Sunday, May 10, 2009

Back To The Future: Arturo v. Star Trek!

WARNING: SPOILERS AHEAD

Let's get the questions out of the way now:

* Is the command structure in the new Star Trek entirely ridiculous? Yes!
* Is the “Red Matter” the epitome of flimsy sci-fi “science”? Yes!
* Is a small, evil part of me disappointed that we didn't see Tyler Perry as Admiral Madea? Kinda!
* Is Classic Spock's entire presence a series of plot-connecting contrivances? Definitely!
* Does any of this make the film any less enjoyable? Absolutely not!

No, the new Star Trek (iTrek, for short) is barely at all like the original series. That's the whole damn point, one that's acknowledged early on. This is a different timeline – doesn't mean prior canon doesn't count; just that the game is different from here on out.

And even then, this story and this ensemble nailed the most important aspect of any Trek movie – the relationships between the Enterprise's core group – while at the same time redefining them. In short: Uhura hooking up with Spock? Good. Uhura hooking up with Spock over Kirk? Very good.

That romantic development underscores the biggest difference between iTrek and 8-Track Trek: Chris Pine's version is decidedly not the Alpha Dog here. In this timeline, JTK is more like a wolf in the old Kipling poem: without this team around him, he's effectively useless. He needs Pike to motivate him; he needs Uhura to confirm he's not talking out of his ass; he needs Sulu to save said ass on Nero's mining platform; and he needs both Spocks and Scotty in order to save the day. Everybody gets to shine, and the ensemble is so much the stronger for it.

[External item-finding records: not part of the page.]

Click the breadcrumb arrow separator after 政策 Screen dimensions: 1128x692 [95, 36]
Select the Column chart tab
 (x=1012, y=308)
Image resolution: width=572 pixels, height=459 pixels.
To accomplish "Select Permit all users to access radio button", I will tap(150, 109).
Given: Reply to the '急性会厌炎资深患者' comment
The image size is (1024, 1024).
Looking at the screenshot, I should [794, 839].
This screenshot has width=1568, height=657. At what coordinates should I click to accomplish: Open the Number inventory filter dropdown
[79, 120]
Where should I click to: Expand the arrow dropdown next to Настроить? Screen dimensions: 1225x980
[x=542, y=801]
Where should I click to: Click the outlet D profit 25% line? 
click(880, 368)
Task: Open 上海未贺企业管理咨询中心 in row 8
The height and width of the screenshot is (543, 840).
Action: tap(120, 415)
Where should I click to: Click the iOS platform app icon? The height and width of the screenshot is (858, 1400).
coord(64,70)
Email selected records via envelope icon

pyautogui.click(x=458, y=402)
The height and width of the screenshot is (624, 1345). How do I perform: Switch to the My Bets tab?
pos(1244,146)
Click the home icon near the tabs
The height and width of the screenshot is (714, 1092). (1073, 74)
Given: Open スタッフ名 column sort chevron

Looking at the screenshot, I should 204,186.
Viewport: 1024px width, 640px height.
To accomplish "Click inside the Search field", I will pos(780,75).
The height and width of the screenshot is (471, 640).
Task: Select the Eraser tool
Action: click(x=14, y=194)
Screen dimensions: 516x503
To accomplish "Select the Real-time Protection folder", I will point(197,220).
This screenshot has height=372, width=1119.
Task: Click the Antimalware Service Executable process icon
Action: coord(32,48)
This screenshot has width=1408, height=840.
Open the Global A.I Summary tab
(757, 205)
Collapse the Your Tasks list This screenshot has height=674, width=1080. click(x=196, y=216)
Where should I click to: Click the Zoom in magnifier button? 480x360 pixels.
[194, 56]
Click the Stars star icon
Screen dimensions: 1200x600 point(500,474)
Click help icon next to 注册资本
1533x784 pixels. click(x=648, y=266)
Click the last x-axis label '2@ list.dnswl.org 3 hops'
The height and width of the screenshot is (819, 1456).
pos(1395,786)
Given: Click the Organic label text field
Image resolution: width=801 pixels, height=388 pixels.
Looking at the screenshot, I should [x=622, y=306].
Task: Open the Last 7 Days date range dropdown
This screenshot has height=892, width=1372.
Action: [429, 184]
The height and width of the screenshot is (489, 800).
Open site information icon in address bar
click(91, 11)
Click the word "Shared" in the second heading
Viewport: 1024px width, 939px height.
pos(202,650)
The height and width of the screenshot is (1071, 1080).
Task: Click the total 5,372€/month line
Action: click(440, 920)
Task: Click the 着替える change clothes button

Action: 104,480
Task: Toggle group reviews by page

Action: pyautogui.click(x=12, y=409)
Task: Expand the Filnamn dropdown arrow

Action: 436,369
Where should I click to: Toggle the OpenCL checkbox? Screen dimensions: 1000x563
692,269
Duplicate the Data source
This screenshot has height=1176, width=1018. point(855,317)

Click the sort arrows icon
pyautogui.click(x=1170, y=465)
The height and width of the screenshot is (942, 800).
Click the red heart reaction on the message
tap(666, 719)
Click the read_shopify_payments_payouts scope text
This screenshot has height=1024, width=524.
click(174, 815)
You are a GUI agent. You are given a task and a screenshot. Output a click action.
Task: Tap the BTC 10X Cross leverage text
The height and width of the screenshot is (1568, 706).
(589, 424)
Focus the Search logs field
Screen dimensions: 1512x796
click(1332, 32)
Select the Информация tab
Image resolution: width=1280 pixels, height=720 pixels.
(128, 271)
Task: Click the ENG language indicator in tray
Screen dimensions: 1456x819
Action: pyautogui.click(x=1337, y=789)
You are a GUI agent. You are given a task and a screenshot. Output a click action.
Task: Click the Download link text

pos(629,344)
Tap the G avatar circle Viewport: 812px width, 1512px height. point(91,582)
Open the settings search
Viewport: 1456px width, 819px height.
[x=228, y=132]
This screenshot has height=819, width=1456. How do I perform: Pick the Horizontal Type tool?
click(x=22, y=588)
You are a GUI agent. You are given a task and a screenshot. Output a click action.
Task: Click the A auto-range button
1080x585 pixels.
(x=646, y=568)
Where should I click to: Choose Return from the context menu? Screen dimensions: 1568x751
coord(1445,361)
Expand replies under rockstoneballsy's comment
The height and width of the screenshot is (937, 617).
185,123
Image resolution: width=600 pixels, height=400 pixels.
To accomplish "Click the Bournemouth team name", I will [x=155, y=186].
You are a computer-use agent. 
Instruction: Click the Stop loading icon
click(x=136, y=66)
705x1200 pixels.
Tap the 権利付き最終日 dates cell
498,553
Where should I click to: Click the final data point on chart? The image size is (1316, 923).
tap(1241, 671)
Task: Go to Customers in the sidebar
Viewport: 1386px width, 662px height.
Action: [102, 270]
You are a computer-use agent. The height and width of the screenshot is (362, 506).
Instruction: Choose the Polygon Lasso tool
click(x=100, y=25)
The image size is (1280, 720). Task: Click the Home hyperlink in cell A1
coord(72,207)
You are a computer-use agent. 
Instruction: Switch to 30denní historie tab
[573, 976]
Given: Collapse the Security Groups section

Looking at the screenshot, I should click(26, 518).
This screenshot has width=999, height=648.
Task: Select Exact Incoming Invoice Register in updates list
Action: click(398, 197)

Now, people are going to complain that this is “a dumb action movie,” but stop and ask: did anybody seriously expect anything involving this bunch to go smoothly? What did people want, Degrassi in space? The return of V'ger? The Phantom Menace? This story zooms along at a more ludicrous speed than Spaceball One, the heroes constantly cheat to win (the Kobayashi Maru sequence; Sulu's embellishing his “combat training;” Classic Spock shattering about 50 different time-travel tropes) and the villain – Eric Bana's under-developed Nero – gets punked out way too easily.

But the character work was too good to harp on any of that for too long. To wit:

The Racialicious Scorecard:
Uhura: No character benefited more from both the reboot and the re-vamp of their origin. Here we saw her as not just a determined, successful cadet, but one who brought a real skill-set to the table. Bring on the Uhura/Spock slash-fic ... er, and hopefully some insight into how those two crazy kids got together in the first place.

Sulu: Again, Kirk only survives the fight atop the first drilling platform because of young Hikaru – in a lesser movie, Sulu's “fencing” confession would have been a set-up to make him look inept in actual combat. We got quite the opposite here. The “parking brake” bit gave us a chance to see the patented John Cho Frustrated Face. Interesting note about Cho's casting: apparently director J.J. Abrams was concerned about having a Korean-American inheriting a role played by a Japanese-American, but was told by George Takei that the character was meant to represent “all of Asia.”

Spock: And now we come to the Big Other. The nature of Spock's heritage gets addressed early on, and it was a little ham-handed to see Vulcans being so openly prejudicial for two reasons:
1.Would Logic not show racism to be ... well, illogical?
2.We never saw him encounter racism from anybody in Starfleet – weird to think of that as “wrong,” but we'll talk more about Starfleet in a bit.

When it came to addressing Spock's basic inner conflict, though, Zachary Quinto pulled it off. He even brought a bit of swagger to the character (“I have no comment on the matter” and “Out of the chair” were two of my favorite lines in the movie). And when he met his elder self, I recoiled in horror because that's what they teach you on Doctor Who, yet I must confess ... ah, it got a little dusty in the theatre.

Nero: Was anybody else thrown off by us seeing an extraterrestrial villain who didn't sound British? The guy's working-class patois made him sound almost like a Tarantino character, but the fact he was a working-class guy almost made it work. Of course, as a villain with an ugly-as-sin ship, he was no Montalban. But who is?

Starfleet: Ok, so all of the power players were men. This is nothing new, unfortunately. (According to Memory Alpha, of the admirals seen in prior canon, most were men, only four were POC, and the only female was Vulcan. Six women, including Voyager's Kathryn Janeway, were Rear or Vice Admirals.) But the shots of extraterrestrials and POC serving together, without anybody looking at anybody else as weird – Kirk was a misfit because he's just that big of a clueless putz – was encouraging in the sense that, rather than the audience getting the “lesson” of tolerance handed down as a plot point, we got to see it in action. Let's hope for some more active examples as the series continues. One more note: the doomed Capt. Robau of the Kelvin was played by Faran Tahir, an Angeleno of Pakistani decent.